The hardest group to reach continues to be those voters over 65, who are worried the new law will endanger the health care they already had, which is why as more people start receiving government checks as a result of the new law, the opposition to repeal will increase.
But to win the debate, she said, liberals couldn’t get drawn into an argument over all the nuances of the bill, but instead insist that someone is either with the American people, or with the insurance companies.
“We’ll never be able to match the other side on a dollar for dollar basis, because we’re the good guys,” she said. “We don’t lie, cheat, or steal.”

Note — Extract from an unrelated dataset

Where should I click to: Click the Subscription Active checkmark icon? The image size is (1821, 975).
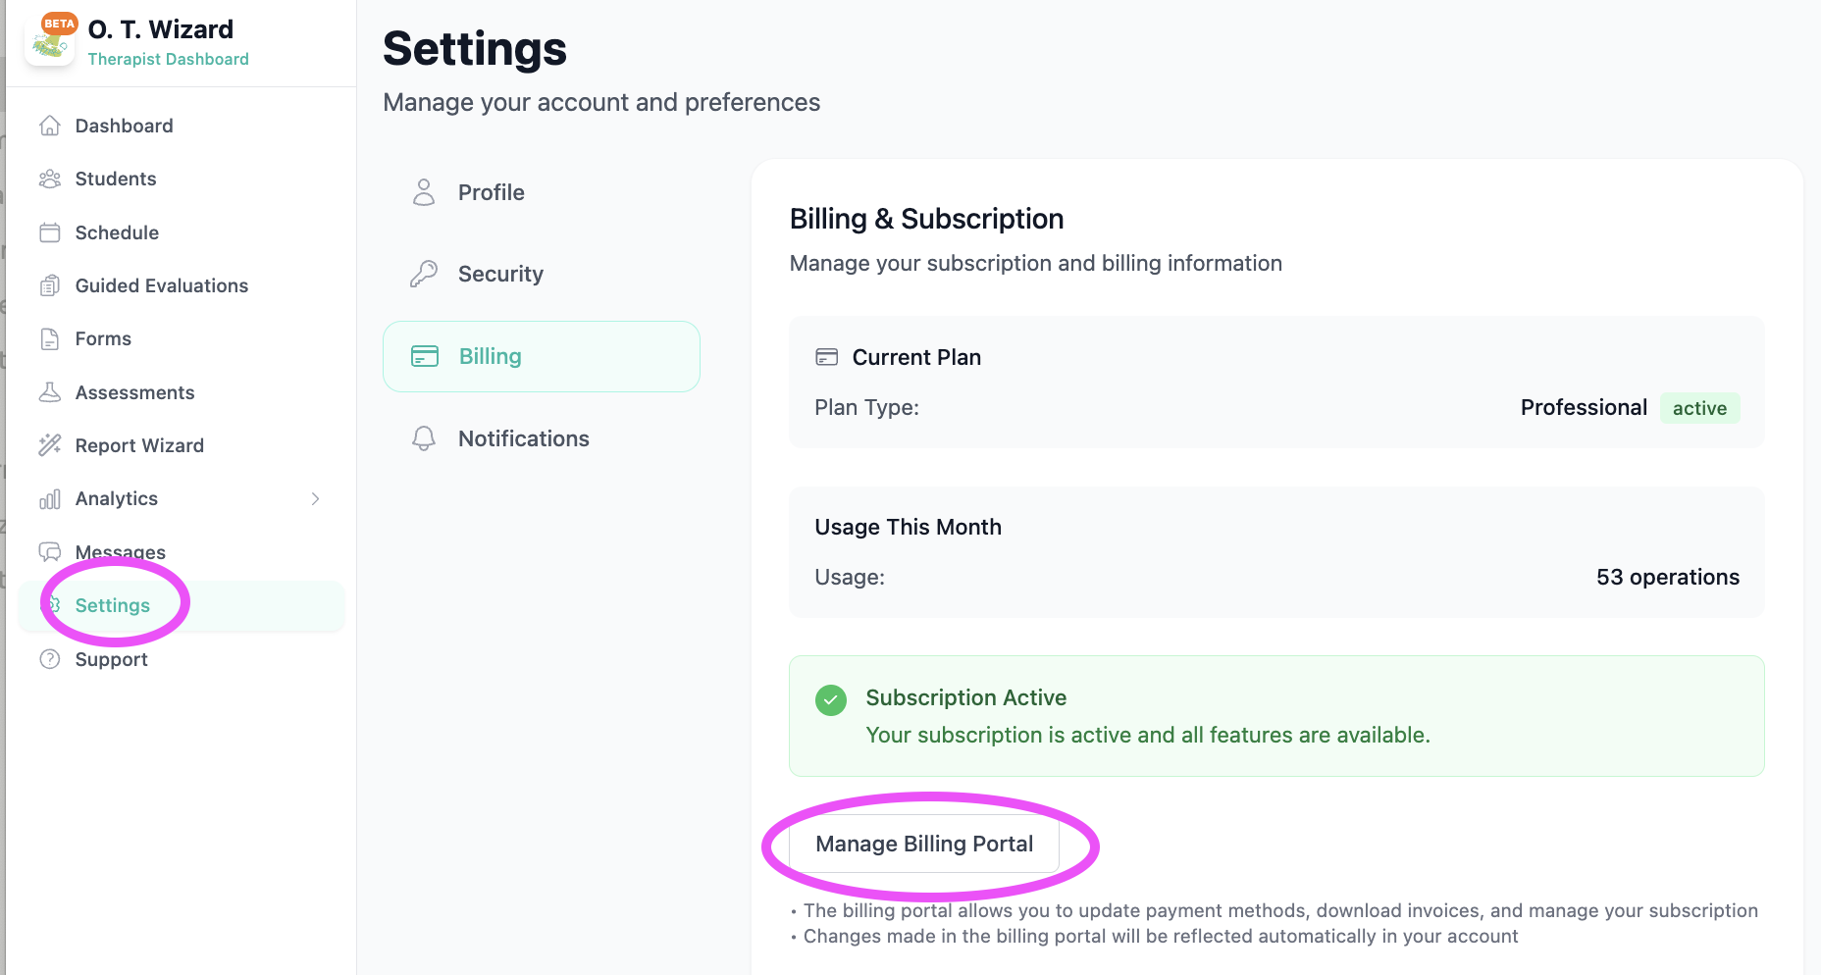click(831, 700)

However, she said, if liberals could continue to attack the insurance companies, they could energize the public to demand further changes. She suggested following insurance executives around with cameras to all their fancy lunches so that they would become hated by America.
The ultimate goal of the members of the panel was the elimination of for profit insurance and the creation of a single-payer health care system.
Another panelist, Andrew McGuire of California One Care, was arguing for pushing single-payer at the state level, because he’s skeptical it could happen in Washington. He predicted that California would have single-payer health care in 10 years.